Nori Takahiro
Jan 5, 2017

Rocked by scandals, Japan must change

Two scandals rocked the Japanese marketing industry in 2016, but could lead to an improved online environment in the year ahead.

Rocked by scandals, Japan must change

Editor's note: We'll be featuring 2017 Outlook content from the latest issue of Campaign all this week. Subscribers can see it all now in the emagazine.

The dust had barely settled from the revelation that Japan’s largest agency, Dentsu, had been overcharging Toyota for its online advertising, when yet another controversy emerged to call the nation’s online marketing practices into question. 

In early December, mobile internet company DeNA shut down nine of its 10 content curation sites following criticism over poor and inaccurate healthcare advice on wellbeing portal, WELQ. The site, which provided free health-care advice, was publishing unedited content from non-healthcare professionals. 

DeNA CEO Isao Moriyasu said in a release that the company would remove all articles from nine of its 10 sites and that he would take a 30 percent pay cut for half a year in penance. 

What implications do these two developments have for Japan’s digital advertising industry? 

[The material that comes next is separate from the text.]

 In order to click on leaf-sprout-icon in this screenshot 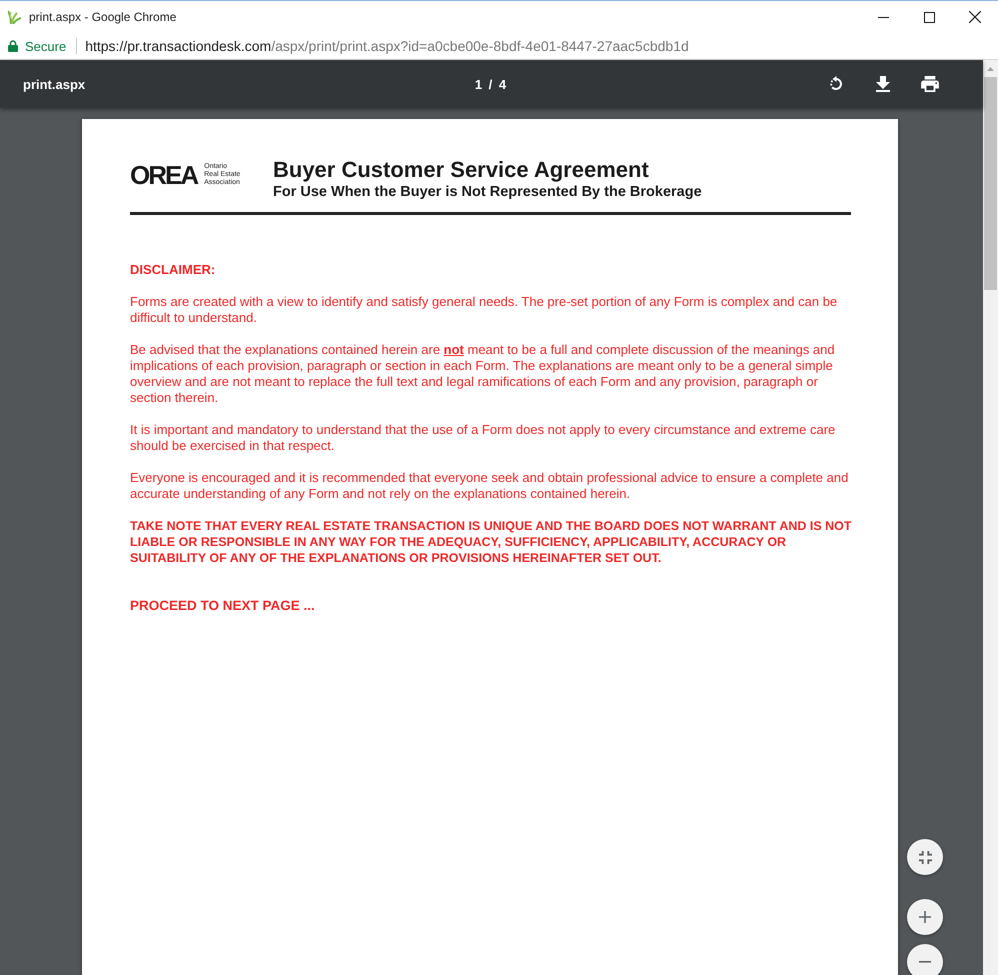, I will do `click(14, 17)`.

Both scandals have eroded trust in online content and digital advertising. Let’s start with the curation issue. After the DeNA scandal broke, other similar sites began to shut down. Curation sites in Japan have been able to amass so much content and rank high in Google and other search engine results by crowdsourcing through amateur writers who produce a lot of heavily plagiarised articles. 

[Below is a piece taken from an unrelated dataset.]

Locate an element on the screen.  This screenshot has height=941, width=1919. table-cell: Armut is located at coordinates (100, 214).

Google’s algorithm cannot truly understand the web content, and that leaves it open to abuse by [clickbait] websites

This is what can happen when a powerful company can order cheap crowdsourced articles in bulk. A close look at such platforms in Japan reveals that the biggest transactions have been for website content production. The crowdsourcing platforms and other curation vehicles were accomplices in the DeNA scandal. I expect some weeding out and even a contraction in that arena. 

The shockwaves will eventually extend to corporate ‘owned media’ sites. Those that cannot create original content will probably begin to disappear. This could lead to the extinction of curation websites, crowdsourcing, and content marketing. That said, the signs are good that high-quality content, properly run sites will survive. 

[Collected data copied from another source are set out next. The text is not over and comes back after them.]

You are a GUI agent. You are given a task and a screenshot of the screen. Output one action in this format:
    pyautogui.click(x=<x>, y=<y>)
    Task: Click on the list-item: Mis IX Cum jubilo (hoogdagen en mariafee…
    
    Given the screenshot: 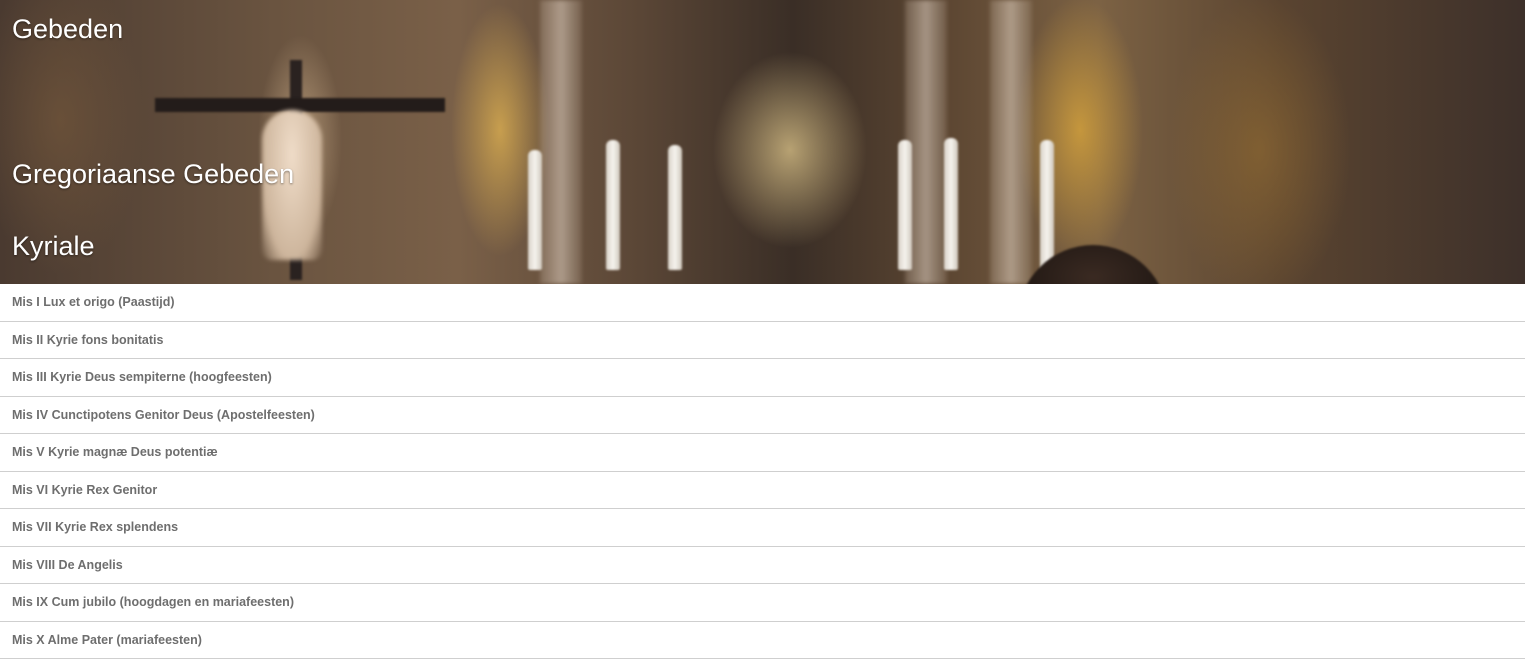 What is the action you would take?
    pyautogui.click(x=762, y=603)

It is worth noting that DeNA did not adopt black-hat SEO methods to attain high page rankings on Google and other search engines. It quite faithfully adhered to Google’s webmaster guidelines—but Google’s algorithm cannot truly understand the web content, and that leaves it open to abuse by websites that achieve high search rankings by high-volume publishing.

This event has demonstrated that vulnerability, so we can expect an acceleration in the evolution of search engines that leverage artificial intelligence towards deeper content comprehension. 

The Dentsu incident, meanwhile, could well lead to the spread of ad verification and viewability metric services. Far too many Japanese advertisers are only interested in click and conversion metrics. The Dentsu scandal may drive a flight to quality in online advertising, especially among major companies. We will very likely see the emergence of ad verification and viewability service providers. 

While the DeNA and Dentsu scandals have left deep scars, the upside is that we could well
see a healthier online environment in Japan in 2017 as players improve their practices and focus more on authenticity.

Nori Takahiro is founder of Sukedachi and a business representative of Sharethrough.